As had been the case while attending high school, Hawkins maintained a straight A record while studying at the University of Washington. She also enjoyed attending campus parties, dance formals, and Kappa Alpha Theta events, although she rarely walked around the campus alone at night. She also found a steady boyfriend, Marvin Gellatly, who was a member of the Beta Theta Pi fraternity.

By the spring of 1974, Hawkins had found a summer job in her hometown of Tacoma, which was set to commence on Monday June 17. The money Hawkins was to earn from this employment was intended to pay towards her second year of studies at the University of Washington. She is known to have discussed this employment with her parents shortly before her disappearance, and intended to return to her parents' home on June 13.

==Events of June 10–11, 1974==
On June 10, 1974, Hawkins went with a sorority sister to a party on campus, where the two drank a few mixed drinks. She did not stay at the event for too long as she intended to study for her upcoming Spanish finals, for which she had earlier expressed worry to her mother. Before leaving the party, she told her sorority sister that she was going to the Beta Theta Pi House to both say good night to her boyfriend and to pick up some revision notes from him.

The alleyway between the Beta Theta Pi and Kappa Alpha Theta sorority houses from where Hawkins encountered Ted Bundy in the early hours of June 11, 1974

While ordinarily she was a cautious person, the area along the sorority houses had become very familiar to Hawkins—the alley behind the houses was brightly lit by streetlights approximately every ten feet, and there were generally people around that she knew. On the warm night of June 10, most students were still awake cramming for their finals well past midnight. The fraternity house of Hawkins's boyfriend was six houses down from her sorority house—a distance of approximately 90 feet.

▬▬▬

Using the text above about Hawkins, please explain why she felt at ease in the area along the sorority houses even though she was ordinarily a cautious person. Answer in one to three sentences.

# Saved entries
▬▬▬

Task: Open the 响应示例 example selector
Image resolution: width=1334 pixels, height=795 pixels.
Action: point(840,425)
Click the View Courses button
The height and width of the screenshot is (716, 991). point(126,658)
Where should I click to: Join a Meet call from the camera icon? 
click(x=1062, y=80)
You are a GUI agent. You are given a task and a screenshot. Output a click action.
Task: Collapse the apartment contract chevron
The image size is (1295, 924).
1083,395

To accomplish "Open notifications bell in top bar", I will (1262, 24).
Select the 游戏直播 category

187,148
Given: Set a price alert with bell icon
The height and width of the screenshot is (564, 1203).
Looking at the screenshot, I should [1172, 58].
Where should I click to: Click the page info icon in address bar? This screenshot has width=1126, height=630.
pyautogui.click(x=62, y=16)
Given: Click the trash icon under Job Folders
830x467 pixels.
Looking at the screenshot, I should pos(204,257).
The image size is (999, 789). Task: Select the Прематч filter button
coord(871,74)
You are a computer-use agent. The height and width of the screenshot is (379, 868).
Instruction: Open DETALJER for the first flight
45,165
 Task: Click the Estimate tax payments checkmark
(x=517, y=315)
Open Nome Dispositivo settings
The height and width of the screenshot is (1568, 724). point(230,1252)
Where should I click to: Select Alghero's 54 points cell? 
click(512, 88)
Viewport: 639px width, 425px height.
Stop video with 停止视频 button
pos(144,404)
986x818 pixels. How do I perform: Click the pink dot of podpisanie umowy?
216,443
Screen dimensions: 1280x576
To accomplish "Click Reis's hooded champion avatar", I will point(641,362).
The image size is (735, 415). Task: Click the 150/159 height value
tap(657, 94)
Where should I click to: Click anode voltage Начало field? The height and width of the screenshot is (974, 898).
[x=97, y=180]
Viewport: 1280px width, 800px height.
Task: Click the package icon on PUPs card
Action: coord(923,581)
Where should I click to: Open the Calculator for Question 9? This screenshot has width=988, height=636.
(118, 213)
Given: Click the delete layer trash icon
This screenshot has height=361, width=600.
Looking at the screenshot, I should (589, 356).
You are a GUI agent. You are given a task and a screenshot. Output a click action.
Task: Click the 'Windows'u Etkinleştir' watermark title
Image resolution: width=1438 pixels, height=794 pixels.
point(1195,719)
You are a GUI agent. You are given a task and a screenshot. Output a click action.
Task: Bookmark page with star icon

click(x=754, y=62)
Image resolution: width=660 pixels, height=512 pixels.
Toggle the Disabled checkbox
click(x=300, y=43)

▬▬▬

# RESPONSE TO THIS EXERCISE
The area had become very familiar to her. The alley behind the houses was brightly lit by streetlights about every ten feet, and people she knew were generally around.